Nos encontramos con Conchi Lillo (Río Tinto, 1973) en el entorno de Naukas Valladolid, una cita a la que no falta ningún año. Conchi es una de las neurocientíficas más reconocidas en el mundo de la divulgación española. Licenciada y doctora por la Universidad de Salamanca, se dedica a la investigación en enfermedades degenerativas del sistema visual y del sistema nervioso central, como la degeneración macular asociada a la edad o la retinosis pigmentaria. Es profesora titular de Biología Celular en esta misma universidad y trabaja en el Instituto de Neurociencias de Castilla y León, donde investiga los mecanismos celulares y moleculares de este tipo de trastornos visuales. Compagina sus actividades de investigación con una profusa actividad divulgadora, por lo que recibió el Premio Tesla 2021, además de ser la responsable de la comunicación científica en la Sociedad Española de Neurociencia y miembro de la Asociación Española de Comunicación Científica.
Nos citamos con ella en el Pasaje Gutiérrez vallisoletano, en una fría tarde otoñal que antecede al evento en el Teatro Zorrilla, y que contrasta con la cálida conversación que recorre desde las políticas de género y la igualdad en el mundo científico, hasta los entresijos de la divulgación, pasando por las futuras aplicaciones de su investigación.
Mujer, científica y andaluza.
Sí… empiezas como el loco de la colina.
Bueno, te lo digo de otra forma, ¿cómo acaba una riotinteña en la Universidad de Salamanca?
Bueno, es una historia larga.
Tenemos tiempo.
Bien, pues te cuento. Yo soy de familia andaluza por todas partes, pero mi abuela se fue cuando se murió mi abuelo, con sus hijos. Era muy joven, tenía cuarenta y pocos años, y se fue a vivir con su hermana a Béjar, que era un pueblo rico en aquel entonces, ya que tenía auge por la empresa textil. De hecho, hay un refrán que dice «he comido como los más ricos de Béjar», no sé si te suena eso.
No, no lo conocía.
Es un refrán que se dice mucho, no sé si por toda España, pero bueno, por aquí, por esta zona de Castilla sí, porque era una zona como muy fructífera en industria. Bien, pues mi abuela se vino a Béjar con su hermana. Mi padre tenía unos dieciocho o diecinueve años, así que dejaron de vivir en Río Tinto.

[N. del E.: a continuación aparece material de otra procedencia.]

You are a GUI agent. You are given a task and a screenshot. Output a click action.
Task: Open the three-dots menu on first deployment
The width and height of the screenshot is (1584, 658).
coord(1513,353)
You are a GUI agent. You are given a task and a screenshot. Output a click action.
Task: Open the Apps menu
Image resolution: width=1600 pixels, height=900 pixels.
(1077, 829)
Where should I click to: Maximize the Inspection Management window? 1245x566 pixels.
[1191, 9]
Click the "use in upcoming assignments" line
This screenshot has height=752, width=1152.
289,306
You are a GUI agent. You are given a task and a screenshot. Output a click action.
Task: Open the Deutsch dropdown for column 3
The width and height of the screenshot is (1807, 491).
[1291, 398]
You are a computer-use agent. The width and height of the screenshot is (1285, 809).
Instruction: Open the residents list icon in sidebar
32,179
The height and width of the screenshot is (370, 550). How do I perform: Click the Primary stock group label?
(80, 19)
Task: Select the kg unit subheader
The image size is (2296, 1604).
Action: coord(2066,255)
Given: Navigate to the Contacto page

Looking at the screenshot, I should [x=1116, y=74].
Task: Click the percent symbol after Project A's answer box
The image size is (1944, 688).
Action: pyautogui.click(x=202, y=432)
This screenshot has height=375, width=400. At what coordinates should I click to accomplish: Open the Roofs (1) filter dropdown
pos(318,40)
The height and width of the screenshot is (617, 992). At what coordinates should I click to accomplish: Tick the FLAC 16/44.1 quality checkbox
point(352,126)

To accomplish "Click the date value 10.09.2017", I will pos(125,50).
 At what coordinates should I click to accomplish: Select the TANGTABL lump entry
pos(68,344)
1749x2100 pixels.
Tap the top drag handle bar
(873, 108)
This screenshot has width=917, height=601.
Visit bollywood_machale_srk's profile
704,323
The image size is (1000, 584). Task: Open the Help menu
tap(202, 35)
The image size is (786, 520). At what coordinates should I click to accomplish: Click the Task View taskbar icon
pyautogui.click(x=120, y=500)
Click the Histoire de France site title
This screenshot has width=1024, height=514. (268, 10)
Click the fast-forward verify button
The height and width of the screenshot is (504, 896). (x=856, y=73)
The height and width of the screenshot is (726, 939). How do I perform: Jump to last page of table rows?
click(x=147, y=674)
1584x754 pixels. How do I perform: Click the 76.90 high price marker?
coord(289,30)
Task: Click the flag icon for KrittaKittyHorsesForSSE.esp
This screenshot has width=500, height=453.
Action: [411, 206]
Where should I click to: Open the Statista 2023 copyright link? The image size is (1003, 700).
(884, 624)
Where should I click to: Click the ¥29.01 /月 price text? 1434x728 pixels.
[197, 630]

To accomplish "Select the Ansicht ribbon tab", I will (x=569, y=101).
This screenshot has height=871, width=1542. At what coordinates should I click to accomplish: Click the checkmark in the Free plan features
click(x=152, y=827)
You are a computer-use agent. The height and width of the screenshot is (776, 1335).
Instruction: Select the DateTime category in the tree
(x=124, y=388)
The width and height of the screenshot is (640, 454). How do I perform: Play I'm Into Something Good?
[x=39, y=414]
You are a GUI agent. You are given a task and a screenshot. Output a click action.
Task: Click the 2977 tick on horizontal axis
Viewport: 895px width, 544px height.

Y mi padre viajaba mucho a Salamanca, a Béjar, desde Río Tinto, y desde que nací, pues he seguido viniendo a Béjar. Todos mis veranos los he pasado en Béjar, así que cuando decidí estudiar una carrera elegí Salamanca, porque me gustaba mucho la ciudad, y tenía familia, y muchas raíces castellanas, aunque no eran raíces reales, pero digamos que tenía mucha relación con Salamanca, y me vine a estudiar aquí. La otra opción que tenía, más cercana, era Sevilla, porque mi pueblo estaba a un poquito más de media hora, pero yo me quería ir de mi casa, vivir un poco mi vida independiente, y entonces decidí, dentro de mi independencia, vivir en una zona en la que yo tuviese un poquito más de seguridad, en una ciudad como Salamanca, más pequeña que Sevilla. Pero nací en Río Tinto y estuve viviendo allí hasta los dieciocho años. E hice muchos viajes. Yo hacía la Vía de la Plata antes de que existiera la Vía de la Plata.